Por Wanderley Garcia
Da Esplanada dos Ministérios, acompanhei a posse do primeiro (e até agora único) operário presidente da República no Brasil. E ouvi, dos autofalantes instalados no imenso gramado idealizado por Lúcio Costa, o discurso de posse de Lula e sua promessa de lutar pelo fim da miséria no Brasil e garantir uma mesa digna para todos os brasileiros.
Parece uma promessa boba, pois todos políticos a fazem de uma forma ou de outra. Todos aparecem em nossas telas dizendo lutar pelos mais pobres, valorizar saúde, educação, vida digna para todos.
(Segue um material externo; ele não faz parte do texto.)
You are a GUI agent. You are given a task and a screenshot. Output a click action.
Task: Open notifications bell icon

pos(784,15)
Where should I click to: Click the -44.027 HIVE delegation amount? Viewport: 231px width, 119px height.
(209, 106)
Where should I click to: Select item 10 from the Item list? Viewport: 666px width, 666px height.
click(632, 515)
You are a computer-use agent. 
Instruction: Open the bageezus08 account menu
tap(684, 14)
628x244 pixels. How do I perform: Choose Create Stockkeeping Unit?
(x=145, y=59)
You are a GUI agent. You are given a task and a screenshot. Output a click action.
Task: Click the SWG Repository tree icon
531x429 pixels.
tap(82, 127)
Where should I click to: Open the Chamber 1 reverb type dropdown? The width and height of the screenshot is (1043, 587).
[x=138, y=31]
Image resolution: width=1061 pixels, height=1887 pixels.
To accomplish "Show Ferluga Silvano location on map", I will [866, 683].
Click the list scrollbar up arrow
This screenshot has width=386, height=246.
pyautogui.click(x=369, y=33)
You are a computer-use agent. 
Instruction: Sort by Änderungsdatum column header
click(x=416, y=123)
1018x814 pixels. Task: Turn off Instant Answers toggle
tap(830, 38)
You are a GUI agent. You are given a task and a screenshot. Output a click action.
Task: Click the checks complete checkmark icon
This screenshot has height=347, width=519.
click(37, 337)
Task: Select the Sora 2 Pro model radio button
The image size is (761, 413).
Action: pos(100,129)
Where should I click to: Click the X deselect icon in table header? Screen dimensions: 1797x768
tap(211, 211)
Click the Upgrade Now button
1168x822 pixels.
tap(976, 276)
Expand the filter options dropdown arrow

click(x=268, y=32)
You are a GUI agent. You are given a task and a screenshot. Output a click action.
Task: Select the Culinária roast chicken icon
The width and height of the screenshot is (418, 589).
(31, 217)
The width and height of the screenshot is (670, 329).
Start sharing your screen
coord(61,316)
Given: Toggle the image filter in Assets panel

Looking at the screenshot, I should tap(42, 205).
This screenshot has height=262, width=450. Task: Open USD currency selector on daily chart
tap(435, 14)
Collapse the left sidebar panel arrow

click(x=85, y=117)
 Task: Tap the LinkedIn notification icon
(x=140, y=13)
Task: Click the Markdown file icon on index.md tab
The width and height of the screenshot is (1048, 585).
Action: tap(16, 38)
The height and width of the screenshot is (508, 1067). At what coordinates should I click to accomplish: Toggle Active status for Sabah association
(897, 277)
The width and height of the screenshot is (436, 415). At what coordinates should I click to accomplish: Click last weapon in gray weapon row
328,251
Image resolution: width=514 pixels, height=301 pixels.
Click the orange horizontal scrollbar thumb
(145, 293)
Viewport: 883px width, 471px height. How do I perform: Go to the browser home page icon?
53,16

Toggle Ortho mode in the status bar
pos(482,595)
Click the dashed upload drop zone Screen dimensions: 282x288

Mas quem é que coloca essa meta no centro de seu governo?
Lula não foi um revolucionário, nunca foi. Até mesmo a ditadura sabia disso. Conciliador, nunca perdeu de vista seus objetivos, embora tenha preferido abrir mão de uma série de ações em seus dois governos para garantir que o principal fosse conquistado e o país não voltasse às mãos dos entreguistas neoliberais.
Foi assim no campo da comunicação, onde o máximo que conseguimos foi realizar uma Conferência Nacional no oitavo ano do governo. E suas propostas jamais foram encampadas pelo governo Dilma. Em vários outros setores isso também ocorreu.
Mas nenhum outro governo promoveu (e aí devo colocar também o governo Dilma) tanta inclusão social, tanta gente saindo da miséria e vindo pra dignidade, tanto negro na escola, tanto gay beijando na rua, tantas mulheres se vendo como cidadãs, tantos brasileiros tendo direitos iguais e sendo respeitados nas suas diferenças.
Ainda me emociono ao lembrar daquele primeiro de janeiro. Tenho muito a reclamar do que foi feito e do que não foi feito de lá até hoje. Mas tenho muita alegria de ver meu país melhorar tanto. E tenho orgulho de ter vivido isso.
Por isso, mando meus parabéns ao companheiro Lula. E espero que no dia primeiro de janeiro de 2019 estejamos novamente juntos para mais um ciclo de inclusão social no nosso Brasil.